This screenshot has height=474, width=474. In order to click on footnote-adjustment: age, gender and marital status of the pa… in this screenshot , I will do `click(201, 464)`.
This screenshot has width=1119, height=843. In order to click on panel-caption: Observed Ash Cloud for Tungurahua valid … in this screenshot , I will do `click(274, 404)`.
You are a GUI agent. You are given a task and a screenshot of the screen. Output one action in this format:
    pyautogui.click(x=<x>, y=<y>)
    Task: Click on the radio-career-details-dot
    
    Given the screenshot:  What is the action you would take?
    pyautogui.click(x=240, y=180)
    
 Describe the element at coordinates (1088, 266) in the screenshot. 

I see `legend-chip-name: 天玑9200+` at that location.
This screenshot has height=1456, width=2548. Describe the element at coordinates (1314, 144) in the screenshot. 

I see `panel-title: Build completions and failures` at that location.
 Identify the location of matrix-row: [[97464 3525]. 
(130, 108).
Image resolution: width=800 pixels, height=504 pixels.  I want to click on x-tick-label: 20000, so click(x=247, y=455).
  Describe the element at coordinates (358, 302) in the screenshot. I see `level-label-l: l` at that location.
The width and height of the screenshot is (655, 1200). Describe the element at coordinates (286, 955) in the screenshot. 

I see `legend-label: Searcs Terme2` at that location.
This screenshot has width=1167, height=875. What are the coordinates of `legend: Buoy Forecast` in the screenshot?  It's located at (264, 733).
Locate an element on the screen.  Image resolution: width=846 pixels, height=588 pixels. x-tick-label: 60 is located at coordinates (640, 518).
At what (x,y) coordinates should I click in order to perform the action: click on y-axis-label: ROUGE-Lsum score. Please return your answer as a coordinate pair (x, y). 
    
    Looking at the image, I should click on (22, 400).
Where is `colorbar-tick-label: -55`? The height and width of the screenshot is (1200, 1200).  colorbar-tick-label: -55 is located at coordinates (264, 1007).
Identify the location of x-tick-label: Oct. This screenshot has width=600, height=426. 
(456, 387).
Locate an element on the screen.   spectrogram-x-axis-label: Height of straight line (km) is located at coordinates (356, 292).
——
Reproduce everything from the start of the entries down to and including the line containing "Looking at the", swapping "radio-career-details-dot" for "radio-career-details-button" and leaving all else unchanged.

*EXPECTED ANSWER*.
This screenshot has height=474, width=474. In order to click on footnote-adjustment: age, gender and marital status of the pa… in this screenshot , I will do `click(201, 464)`.
This screenshot has width=1119, height=843. In order to click on panel-caption: Observed Ash Cloud for Tungurahua valid … in this screenshot , I will do `click(274, 404)`.
You are a GUI agent. You are given a task and a screenshot of the screen. Output one action in this format:
    pyautogui.click(x=<x>, y=<y>)
    Task: Click on the radio-career-details-button
    
    Given the screenshot:  What is the action you would take?
    pyautogui.click(x=240, y=180)
    
 Describe the element at coordinates (1088, 266) in the screenshot. 

I see `legend-chip-name: 天玑9200+` at that location.
This screenshot has height=1456, width=2548. Describe the element at coordinates (1314, 144) in the screenshot. 

I see `panel-title: Build completions and failures` at that location.
 Identify the location of matrix-row: [[97464 3525]. 
(130, 108).
Image resolution: width=800 pixels, height=504 pixels.  I want to click on x-tick-label: 20000, so click(x=247, y=455).
  Describe the element at coordinates (358, 302) in the screenshot. I see `level-label-l: l` at that location.
The width and height of the screenshot is (655, 1200). Describe the element at coordinates (286, 955) in the screenshot. 

I see `legend-label: Searcs Terme2` at that location.
This screenshot has width=1167, height=875. What are the coordinates of `legend: Buoy Forecast` in the screenshot?  It's located at (264, 733).
Locate an element on the screen.  Image resolution: width=846 pixels, height=588 pixels. x-tick-label: 60 is located at coordinates (640, 518).
At what (x,y) coordinates should I click in order to perform the action: click on y-axis-label: ROUGE-Lsum score. Please return your answer as a coordinate pair (x, y). 
    
    Looking at the image, I should click on (22, 400).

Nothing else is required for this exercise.